From George Washington to Elizabeth Mallam Neil, 27 April 1777
To Elizabeth Mallam Neil
Morris Town April 27th 1777.
Madam,
I hoped to have given you a more favourable Acct of my application to Congress, in your behalf, than the Inclosed resolution will convey.1 but that Honble body have, I presume, thought it rather too early to adopt a measure of this kind yet—what they may do hereafter, I cannot undertake to say. In the meantime, as I sincerely feel for your distress, I beg your acceptance of the Inclosd as a small testimony of my Inclination to serve you upon any future occasion. I am Madam, Yr Most Obedt Servt
Go: Washington
P.S. I have receivd, & am much obliged to you for the Piece of Buff Cloth.
G: W——n
Fifty Dollars sent.
ADfS, DLC:GW; Varick transcript, DLC:GW.
1. At this place in the draft, GW wrote: “Altho no provision has yet been made for the Widows of Officers.” He then struck those words.

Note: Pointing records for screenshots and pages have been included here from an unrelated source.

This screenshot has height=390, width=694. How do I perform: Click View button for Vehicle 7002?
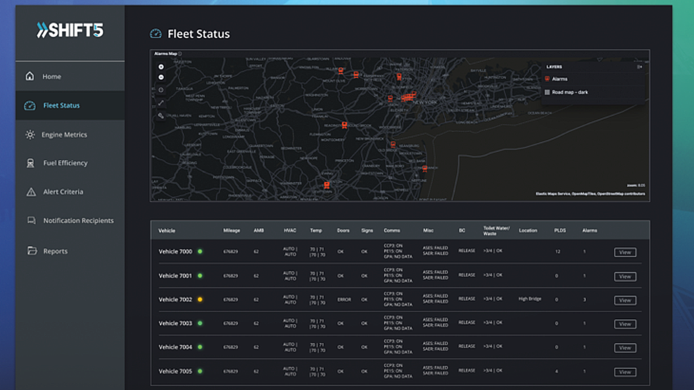625,300
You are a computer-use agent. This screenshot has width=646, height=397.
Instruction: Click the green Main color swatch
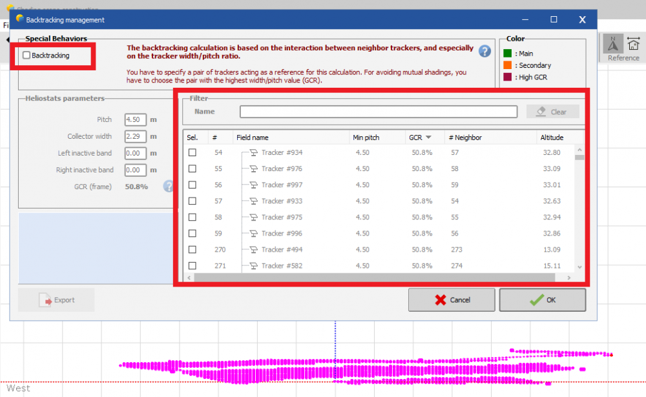click(x=508, y=54)
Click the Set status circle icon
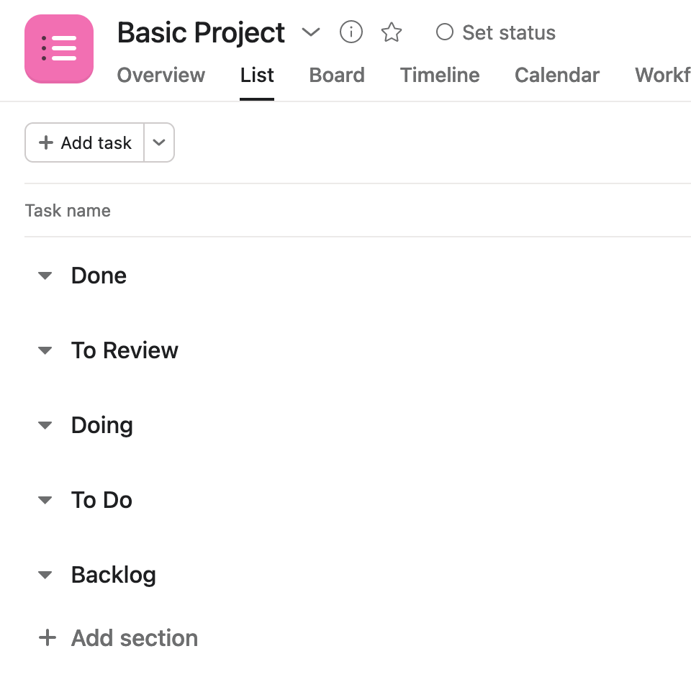 coord(445,32)
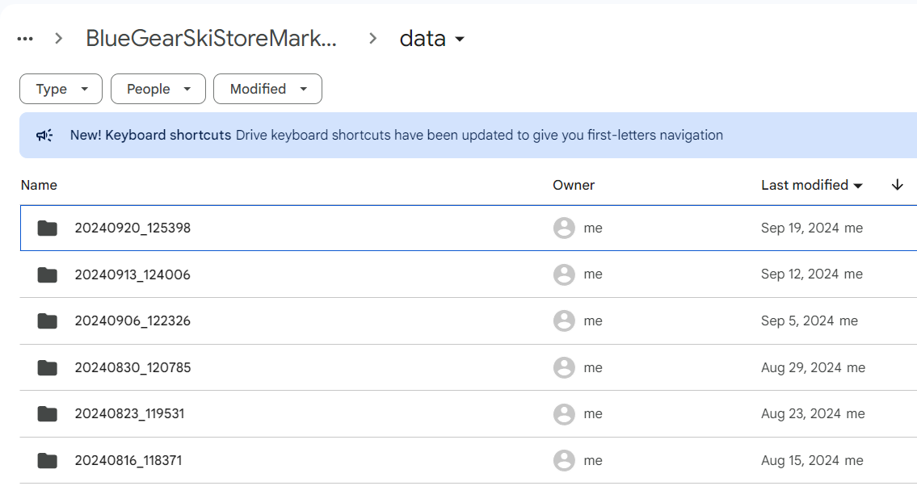This screenshot has width=917, height=486.
Task: Click the folder icon beside 20240830_120785
Action: [48, 368]
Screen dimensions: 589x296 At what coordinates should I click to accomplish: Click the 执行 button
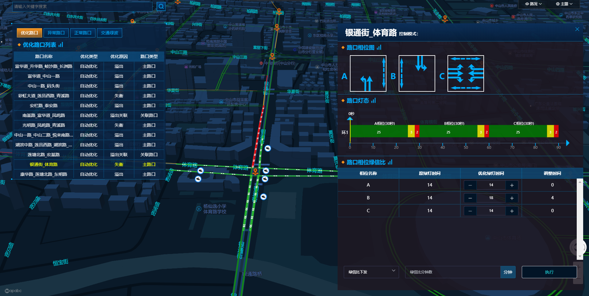click(549, 272)
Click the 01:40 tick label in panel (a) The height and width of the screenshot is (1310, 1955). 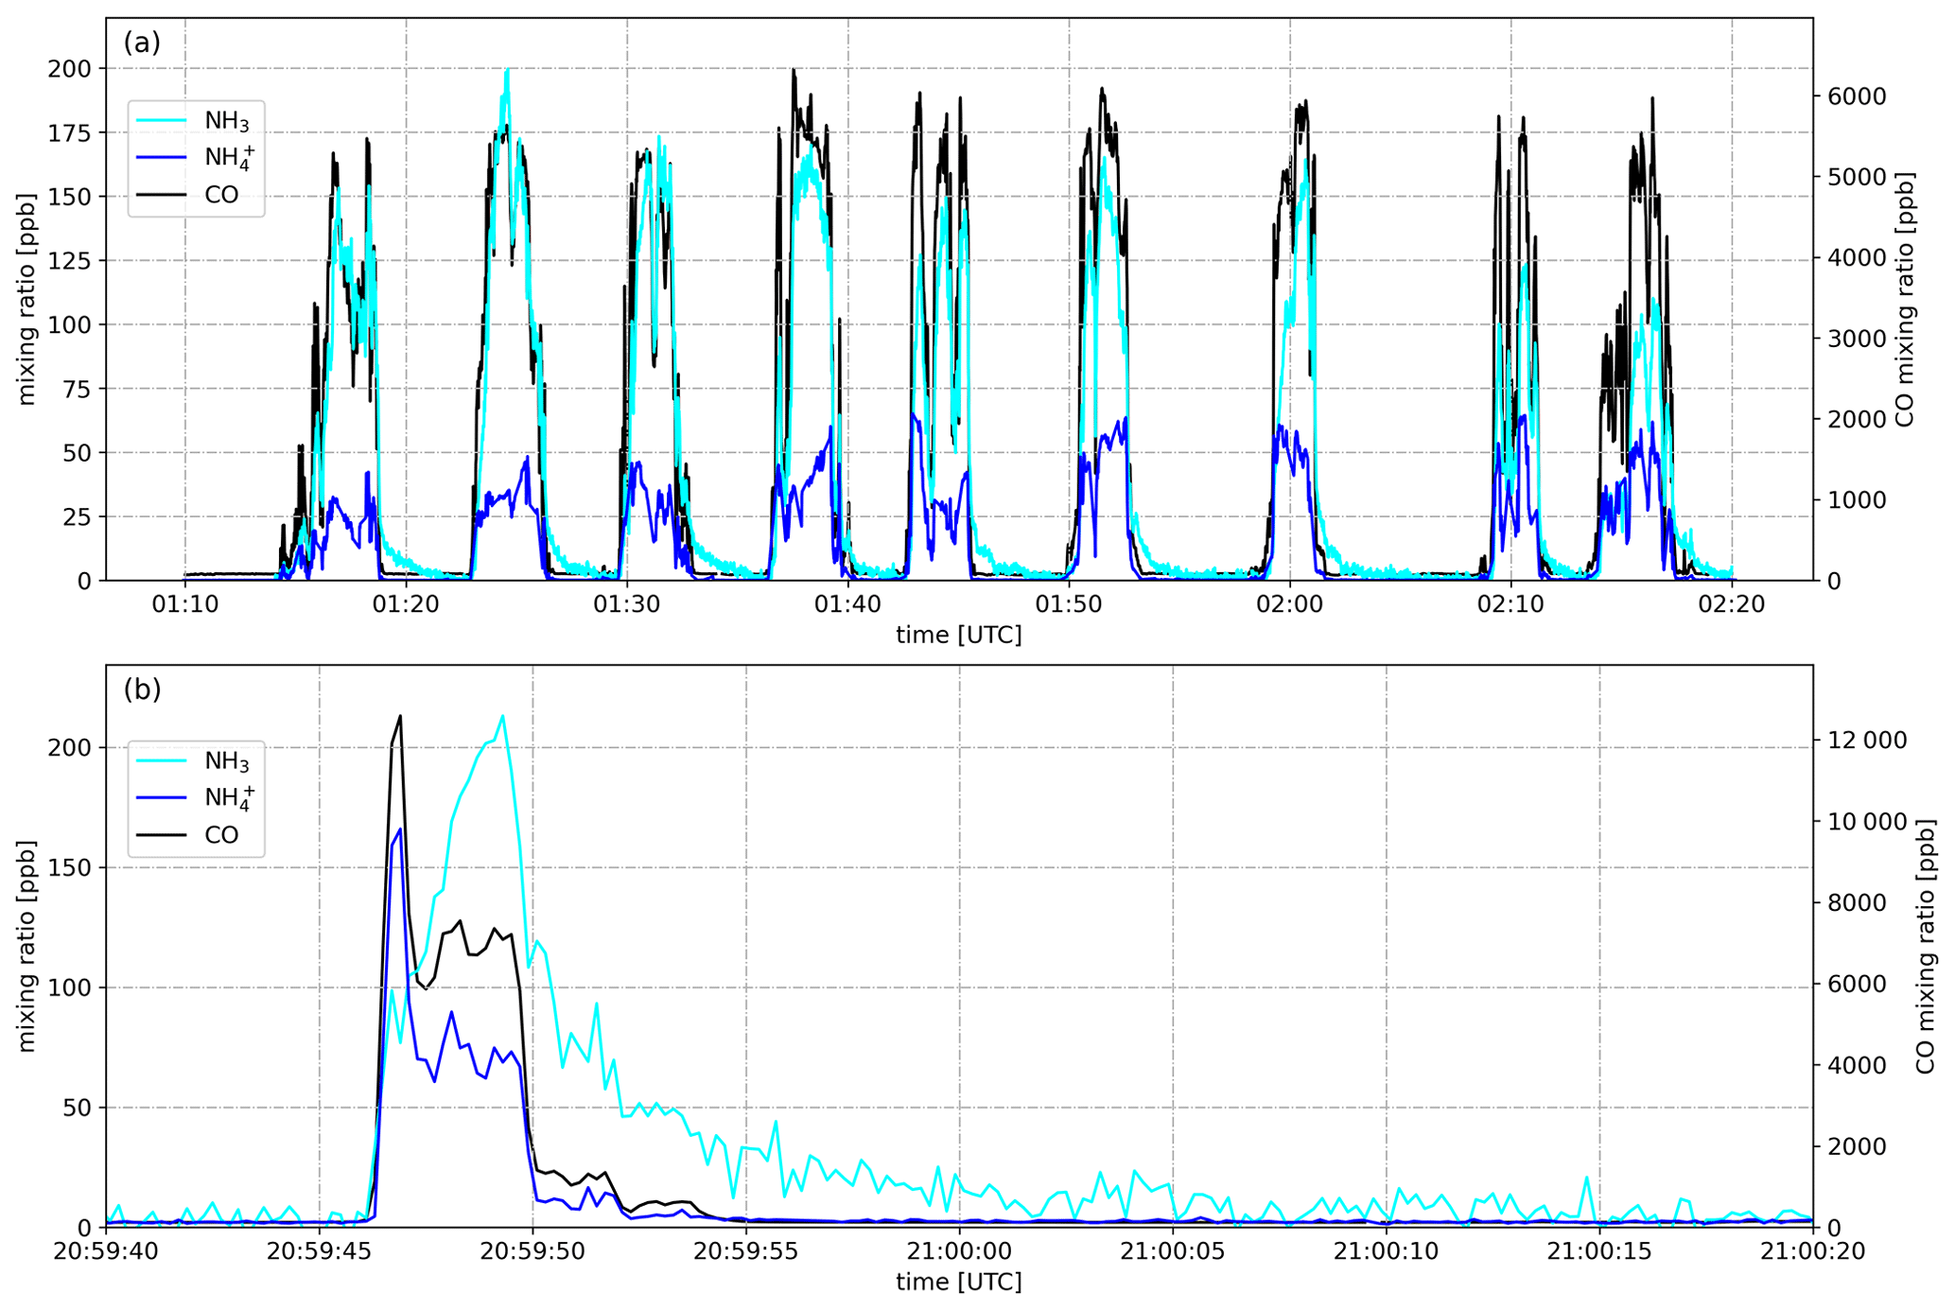coord(847,605)
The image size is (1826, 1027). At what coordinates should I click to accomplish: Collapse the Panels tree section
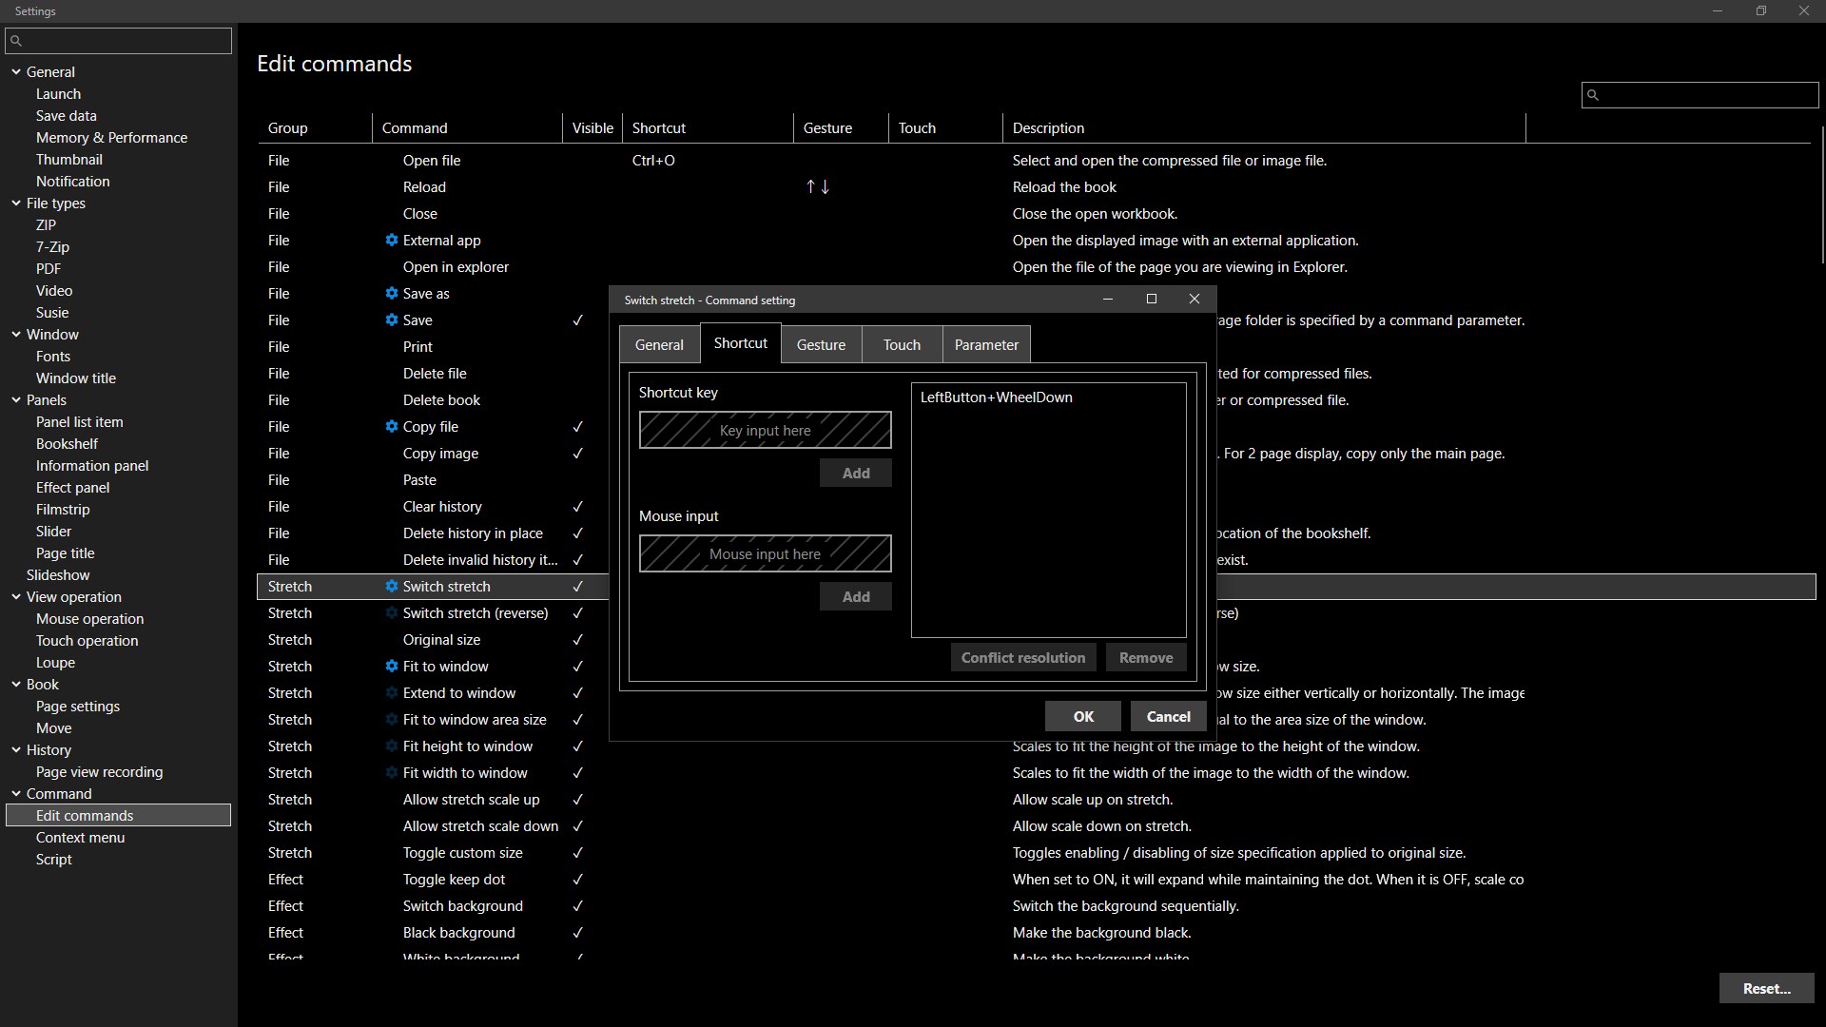point(16,400)
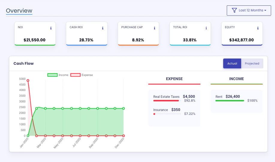Click the Cash ROI info icon
The height and width of the screenshot is (162, 275).
point(102,28)
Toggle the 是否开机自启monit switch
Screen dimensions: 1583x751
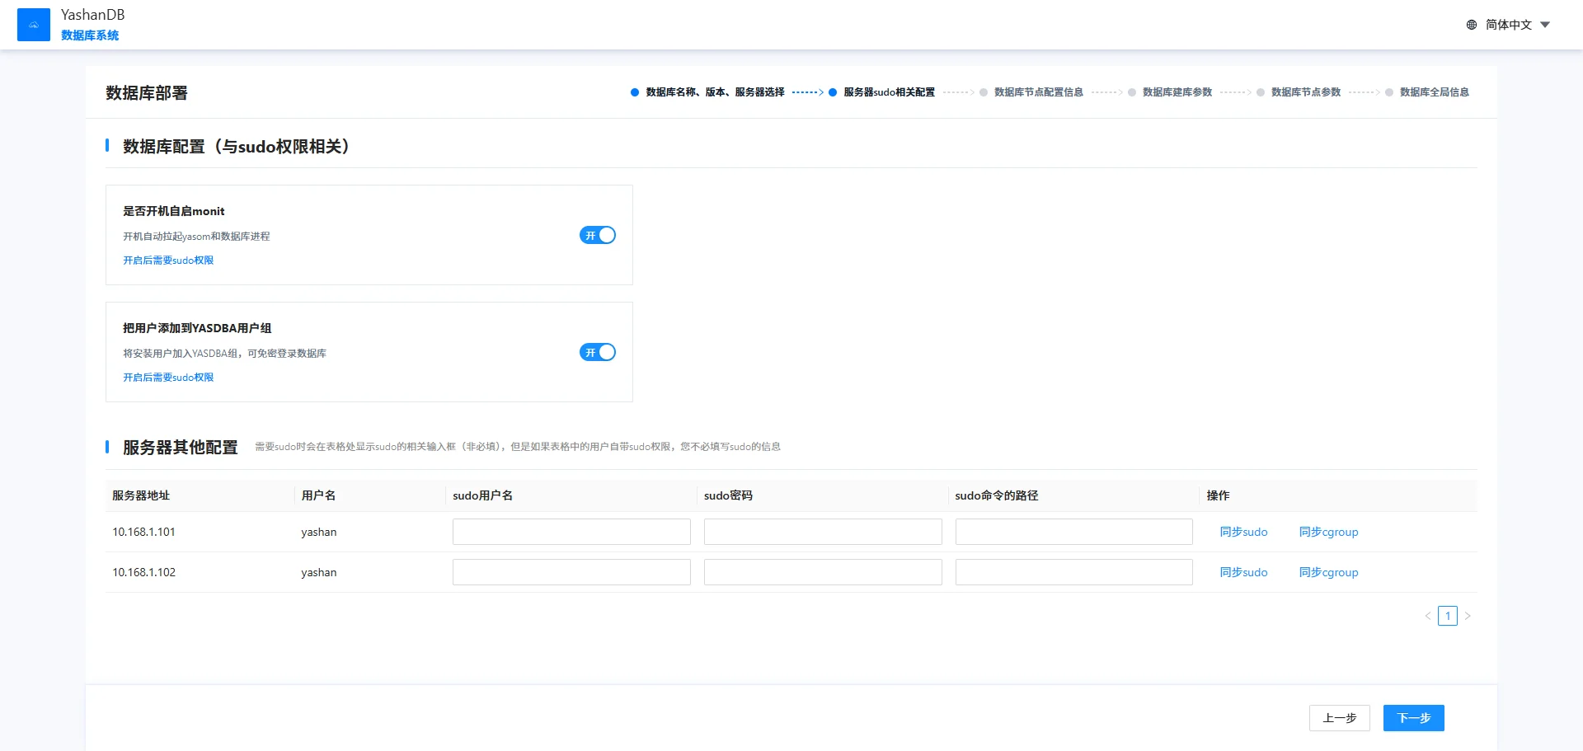(x=598, y=236)
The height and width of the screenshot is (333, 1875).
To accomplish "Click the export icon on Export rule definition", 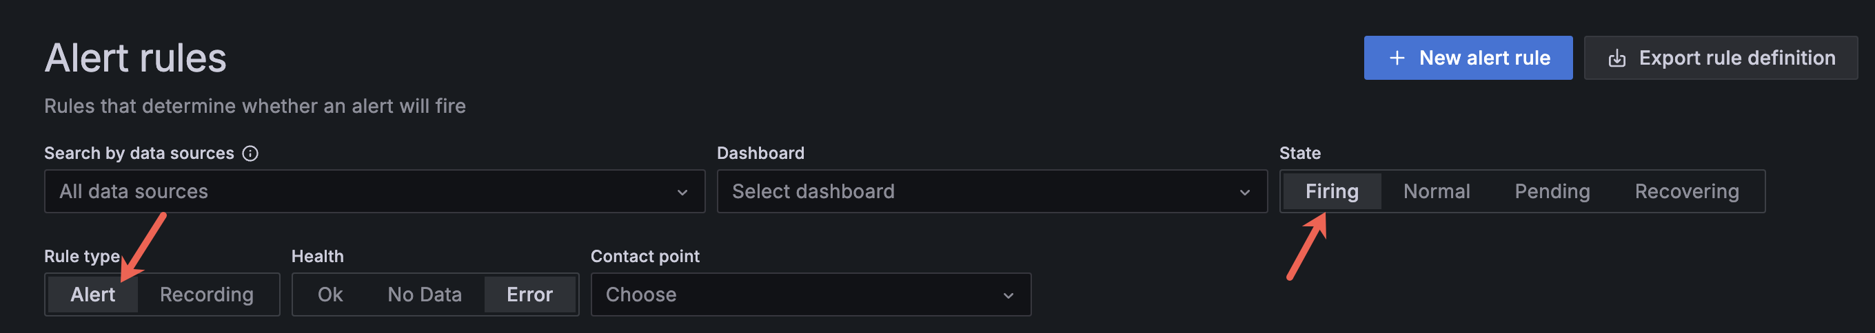I will coord(1617,58).
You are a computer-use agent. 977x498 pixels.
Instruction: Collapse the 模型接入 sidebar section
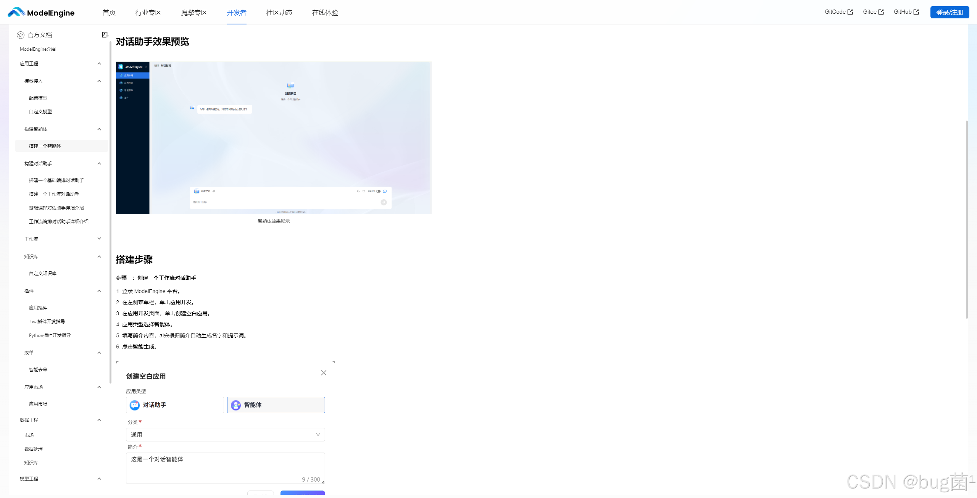99,81
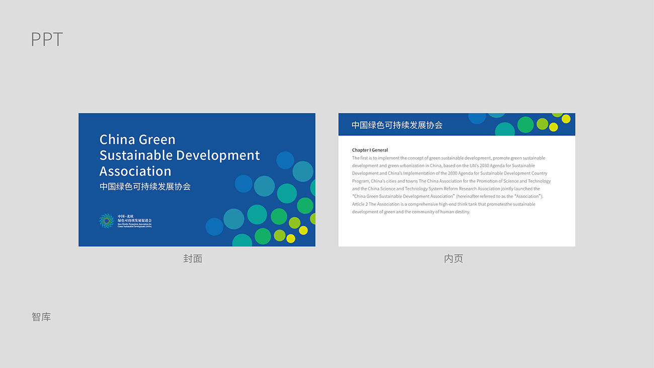This screenshot has width=654, height=368.
Task: Click the Chinese title in inner page header
Action: click(x=396, y=125)
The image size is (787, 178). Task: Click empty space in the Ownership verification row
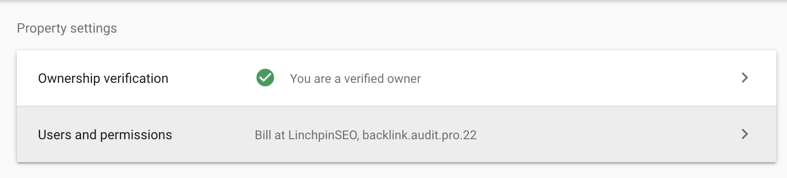click(573, 78)
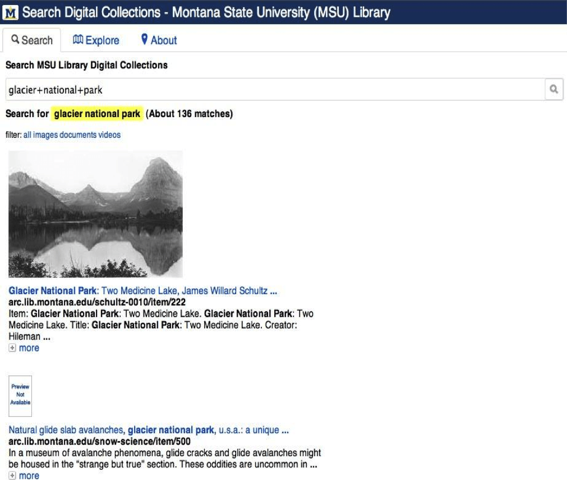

Mrs. Neil, widow of Capt. Daniel Neil who had been killed at the Battle of Princeton on 3 Jan. 1777, wrote GW on 19 Feb. 1777, inquiring about provisions for the support of officers’ and soldiers’ widows, and GW enclosed her letter in his letter to Hancock of 28 February. Congress replied by resolving on 14 Mar. 1777 “that General Washington be informed, no provision has been made by Congress for the support of widows, whose husbands have been slain in battle” ( , 7:177). For Congress’s recommendation of 17 Aug. 1779 that the states provide for the widows of officers and soldiers who died in the service, see ibid., 14:975–76, and General Orders, 29 Aug. 1779.